Mais Bedjaoui ne se contente pas de s’inscrire en faux contre les ONG dénonçant les mesures d’amnistie prévues par la Charte pour la paix et la réconciliation nationale. Il présente aussi le cas algérien comme un modèle de sortie de crise. « Depuis 1999 [date du retour aux affaires du président Abdelaziz Bouteflika], l’État algérien s’est attelé avec détermination à cette tâche de cicatrisation sociale à travers des mécanismes qu’il a mis en place en vue d’assurer un traitement légal, humain et social des incidences d’une décennie de criminalité terroriste », a-t-il poursuivi. L’objectif du gouvernement ne se limite pas seulement à la création d’un climat apaisé dans le pays. Il consiste aussi à faire en sorte que la société algérienne conserve les traits qui la caractérisent.
Avec 168 voix sur 191 votants, cette Algérie qui revient de si loin a été admise à siéger au Conseil des droits de l’homme de l’ONU. Un résultat qui contraste avec l’isolement dans lequel elle baignait durant les années 1990, où l’horreur s’y déroulait à huis clos. Alger est désormais courtisé. Son savoir-faire en matière de lutte antiterroriste est enfin reconnu, et la crédibilité qu’il lui confère lui offre à nouveau le statut de médiateur dans les grandes crises internationales.

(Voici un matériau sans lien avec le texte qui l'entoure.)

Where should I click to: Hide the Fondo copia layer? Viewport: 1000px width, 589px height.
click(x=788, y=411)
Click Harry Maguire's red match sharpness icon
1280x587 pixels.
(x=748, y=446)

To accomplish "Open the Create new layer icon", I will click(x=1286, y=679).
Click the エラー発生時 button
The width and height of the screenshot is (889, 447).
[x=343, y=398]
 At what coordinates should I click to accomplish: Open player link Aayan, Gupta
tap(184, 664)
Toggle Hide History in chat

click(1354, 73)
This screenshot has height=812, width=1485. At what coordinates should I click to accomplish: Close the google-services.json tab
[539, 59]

Ce fut notamment le cas lors des attaques des casernes de Kidal et de Menaka, dans le nord du Mali, le 23 mai dernier, qui ont fait craindre une reprise de la rébellion touarègue. Marraine des accords de paix de 1992 entre le gouvernement et les insurgés de l’Azawad, la diplomatie algérienne a de nouveau été sollicitée par les belligérants. Longtemps boycottée, elle aurait pu sauter sur l’occasion. C’est pourtant l’inverse qui s’est produit. Contre toute attente, il a fallu que les deux parties s’engagent à satisfaire les conditions posées par Alger pour que celle-ci s’implique. De Bamako, il a été exigé une demande solennelle de recours à une médiation. Quant aux rebelles, il leur a été imposé le cantonnement de leurs combattants dans leur QG de Tegharghar, au nord de Kidal, durant les négociations, pour limiter les risques de contagion insurrectionnelle dans la région.
Mais la crédibilité retrouvée de l’Algérie se mesure à l’aune de bien d’autres succès. La signature par le gouvernement britannique d’accords d’entraide judiciaire et d’extradition, par exemple. Le 12 juillet, Abdelaziz Bouteflika se rendra à Londres pour y rencontrer le Premier ministre Tony Blair. Les deux hommes devraient parapher quatre documents de coopération judiciaire permettant l’extradition de ressortissants algériens poursuivis depuis l’entrée en vigueur de la Charte pour la paix et la réconciliation nationale, le 1er mars, en Algérie.
La dizaine d’anciens dirigeants du Front islamique du salut (FIS, dissous en mars 1992) réfugiés à Londres n’ont pourtant aucune raison de s’inquiéter. Comme ils ont été partie prenante de la tragédie nationale, les faits qui leur sont reprochés ont été amnistiés. En revanche, Rafik Abdelmoumen Khalifa, le tycoon déchu du groupe du même nom, a, lui, du souci à se faire. Le début de son procès doit commencer ces prochains jours. La diplomatie peut aussi se mettre au service de la justice.